Have You Played? is an endless stream of game retrospectives. One a day, every day of the year, perhaps for all time.
Tribes 2 was superb, offering things no other multiplayer game at the time could: vast landscapes, land and air vehicles, movement which required as much skill as the shooting; and a complex classless system that offered real opportunity for strategy.
When it worked, it worked beautifully. That normally depended upon playing with a clan in which everyone knew their roles. Someone needed to be the flagbearer, who’d ski across levels at great speed to grab the enemy’s flag and return it to base. You’d probably want a couple of infiltrators, who would attempt to get inside the enemy’s base in order to take their power offline before the flagbearer arrived. It’d useful to have someone harassing the enemy team, perched on a high mountain near the base, raining down projectiles. Plus defenders to cover your own flag, and a support team to position mobile spawn points somewhere safe near the frontlines.
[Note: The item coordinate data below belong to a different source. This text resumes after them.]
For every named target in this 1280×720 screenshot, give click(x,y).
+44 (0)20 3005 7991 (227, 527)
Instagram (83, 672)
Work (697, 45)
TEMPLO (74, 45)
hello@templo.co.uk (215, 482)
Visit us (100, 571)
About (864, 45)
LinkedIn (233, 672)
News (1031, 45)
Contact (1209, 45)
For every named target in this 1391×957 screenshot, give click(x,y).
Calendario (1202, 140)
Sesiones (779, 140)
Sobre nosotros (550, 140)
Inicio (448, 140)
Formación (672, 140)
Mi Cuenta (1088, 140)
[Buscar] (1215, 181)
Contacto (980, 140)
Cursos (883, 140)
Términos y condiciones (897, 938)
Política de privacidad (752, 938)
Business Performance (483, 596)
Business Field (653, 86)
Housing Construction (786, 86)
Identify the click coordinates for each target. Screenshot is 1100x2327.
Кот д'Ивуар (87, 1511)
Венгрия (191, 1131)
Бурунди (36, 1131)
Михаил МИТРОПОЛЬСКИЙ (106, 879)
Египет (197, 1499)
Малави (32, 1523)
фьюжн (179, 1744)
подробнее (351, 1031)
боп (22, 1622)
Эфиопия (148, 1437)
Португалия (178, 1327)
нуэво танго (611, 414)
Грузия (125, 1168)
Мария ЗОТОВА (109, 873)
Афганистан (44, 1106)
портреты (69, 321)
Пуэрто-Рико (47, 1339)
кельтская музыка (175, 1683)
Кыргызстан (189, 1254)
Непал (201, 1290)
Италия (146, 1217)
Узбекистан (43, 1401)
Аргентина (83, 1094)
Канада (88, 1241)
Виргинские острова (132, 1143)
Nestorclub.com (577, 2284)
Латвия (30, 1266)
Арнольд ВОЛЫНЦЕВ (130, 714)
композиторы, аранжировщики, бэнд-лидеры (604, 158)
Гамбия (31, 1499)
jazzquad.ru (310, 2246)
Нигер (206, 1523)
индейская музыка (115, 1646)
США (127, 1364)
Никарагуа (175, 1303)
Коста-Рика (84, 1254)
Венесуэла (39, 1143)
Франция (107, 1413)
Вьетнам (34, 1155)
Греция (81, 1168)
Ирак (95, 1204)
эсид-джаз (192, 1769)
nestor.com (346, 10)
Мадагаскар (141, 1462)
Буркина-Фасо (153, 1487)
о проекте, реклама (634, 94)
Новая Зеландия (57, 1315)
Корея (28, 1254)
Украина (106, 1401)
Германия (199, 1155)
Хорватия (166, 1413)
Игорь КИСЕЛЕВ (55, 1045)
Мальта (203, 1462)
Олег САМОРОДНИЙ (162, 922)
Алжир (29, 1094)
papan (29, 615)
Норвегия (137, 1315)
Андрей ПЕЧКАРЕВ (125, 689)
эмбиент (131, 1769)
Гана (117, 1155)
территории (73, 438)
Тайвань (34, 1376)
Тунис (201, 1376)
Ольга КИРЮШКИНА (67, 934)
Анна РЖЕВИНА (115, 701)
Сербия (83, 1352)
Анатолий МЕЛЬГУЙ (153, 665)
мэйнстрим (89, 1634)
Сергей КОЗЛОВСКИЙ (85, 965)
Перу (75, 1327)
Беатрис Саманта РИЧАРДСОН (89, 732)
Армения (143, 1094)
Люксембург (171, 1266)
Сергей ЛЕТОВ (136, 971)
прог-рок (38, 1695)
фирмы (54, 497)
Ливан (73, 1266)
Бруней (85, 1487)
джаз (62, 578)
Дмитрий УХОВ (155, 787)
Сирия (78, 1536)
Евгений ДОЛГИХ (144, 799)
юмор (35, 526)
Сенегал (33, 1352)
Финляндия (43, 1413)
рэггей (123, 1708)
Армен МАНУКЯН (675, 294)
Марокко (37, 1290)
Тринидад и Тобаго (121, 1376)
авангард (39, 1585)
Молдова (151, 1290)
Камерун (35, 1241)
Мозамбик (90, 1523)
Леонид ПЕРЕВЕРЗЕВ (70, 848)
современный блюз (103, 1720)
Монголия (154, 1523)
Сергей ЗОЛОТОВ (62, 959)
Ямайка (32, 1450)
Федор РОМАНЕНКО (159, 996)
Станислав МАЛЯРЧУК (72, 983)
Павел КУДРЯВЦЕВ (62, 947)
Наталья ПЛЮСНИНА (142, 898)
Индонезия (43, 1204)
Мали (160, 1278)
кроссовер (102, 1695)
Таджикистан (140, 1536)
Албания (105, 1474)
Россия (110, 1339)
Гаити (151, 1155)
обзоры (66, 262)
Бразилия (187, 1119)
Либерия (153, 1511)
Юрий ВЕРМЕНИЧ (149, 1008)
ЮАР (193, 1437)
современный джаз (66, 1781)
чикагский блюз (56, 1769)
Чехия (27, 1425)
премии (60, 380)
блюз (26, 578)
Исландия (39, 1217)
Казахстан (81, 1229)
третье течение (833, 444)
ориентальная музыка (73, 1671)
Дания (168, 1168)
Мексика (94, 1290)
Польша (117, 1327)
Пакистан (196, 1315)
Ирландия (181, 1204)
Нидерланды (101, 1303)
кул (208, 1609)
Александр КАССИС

When it worked, you could almost – almost – get close to this video, which today plays like the inspiration for all of Ubisoft’s recent E3 stage demos:
All of those things were why it sounded, and could be, so amazing, but they were also the same reasons why it failed to find a large audience. At a time when every other multiplayer game was leaning towards small spaces and accidental teamwork – Counter-Strike, in other words – Tribes was asking a lot of its players. Without even classes to direct people towards useful roles, most public servers were a mess of snipers and stragglers, in maps whose size meant they lacked chokepoints and often left players stranded in no-man’s-land with a long walk in every direction. Even the game’s trademark weapon, the Spinfusor, was a slow-moving projectile that required careful timing to use effectively.
Tribes was never popular, but it’s always been great. I hope people keep trying to remake it.